On the down side, lack of balance, poor oral hygiene and money problems affect wellbeing.
“Falls are a problem, three-quarters of participants have dentures, and about a quarter have difficulty chewing. That seems like something very simple but it’s a significant factor for losing weight and not doing so well if you can’t eat properly.”
As for income, large numbers of this cohort rely on NZ Superannuation.
“The women seem to be particularly at risk of having a very low income. If you own your own house and have to do the maintenance, that’s quite a big burden. Those who say they can’t make ends meet have lower health-related quality of life, because I think they’re worrying about money.”
Information about the benefits of intergenerational relationships as we age comes from the Māori data, where mokopuna (grandchildren) are a main source of sustenance both psychologically and physically. About 25–30% are living intergenerationally, many with their grandchildren.
“There are many different contributions grandparents make to their mokopuna, including co-raising them,” Ngaire says.
“Among the Māori cohort at least half of them are fluent in te reo and most of those are teaching it to their grandchildren – passing on wisdom and skills.
“Māori participants are called on more to do the protocol-driven activities related to their culture and that gives them a real role. They are looked upon for wisdom and direction. For non-Māori participants it’s more difficult to identify that they’re a significant positive role model for a younger generation. I worry about that.”

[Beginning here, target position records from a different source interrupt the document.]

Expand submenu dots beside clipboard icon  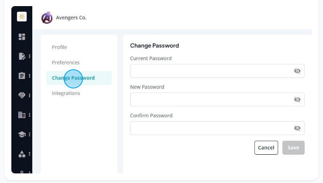[x=29, y=76]
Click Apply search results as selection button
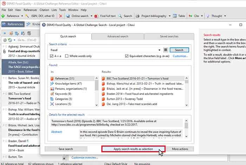 [x=133, y=149]
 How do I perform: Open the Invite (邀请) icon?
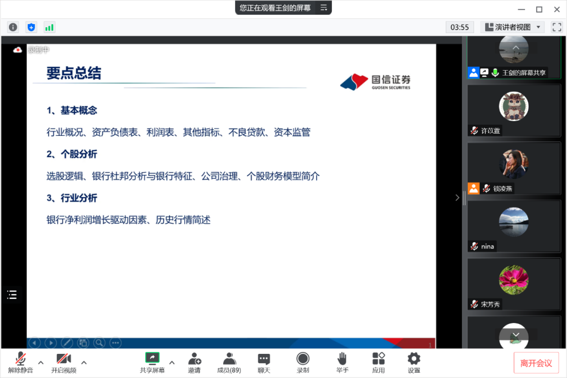pos(194,362)
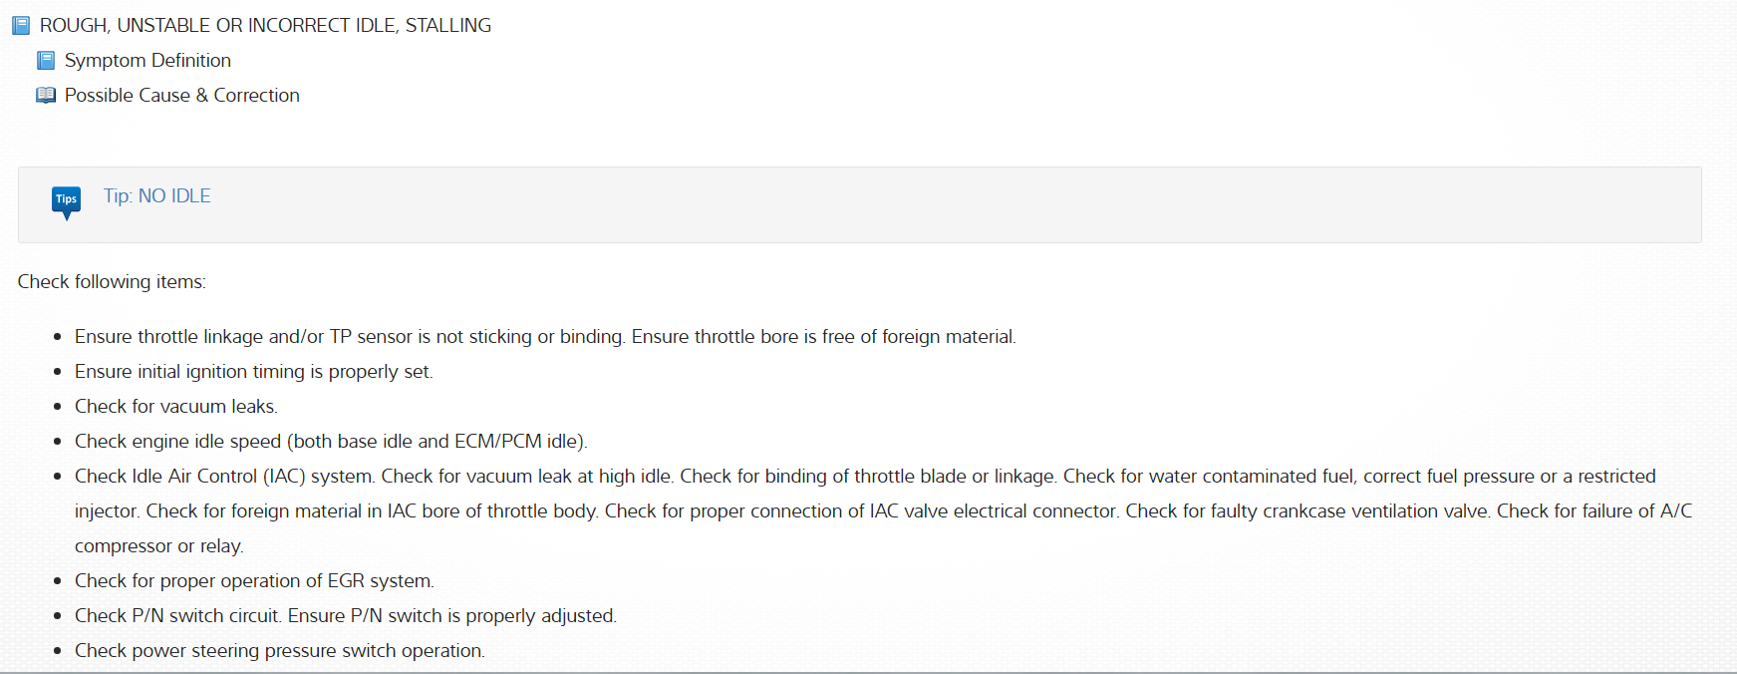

Asked what she’s learned from the LiLACs NZ study that could be applied in her own life as she grows older, Ngaire says not living beyond your means and maintaining a broad range of activities. But what has struck her most strongly is that while physical health is important to older people, it’s not as important as she first thought.
“People who have complex chronic conditions seem to accept that it’s part of their life. What they’re really interested in is their families, their social activities and the other things that they do. People manage to compromise and do things the best they can. And that’s what I’ve learned too. I’ve learned that you’ve got to just get on with it.”
Now that sounds like something her Motueka grandma might have said.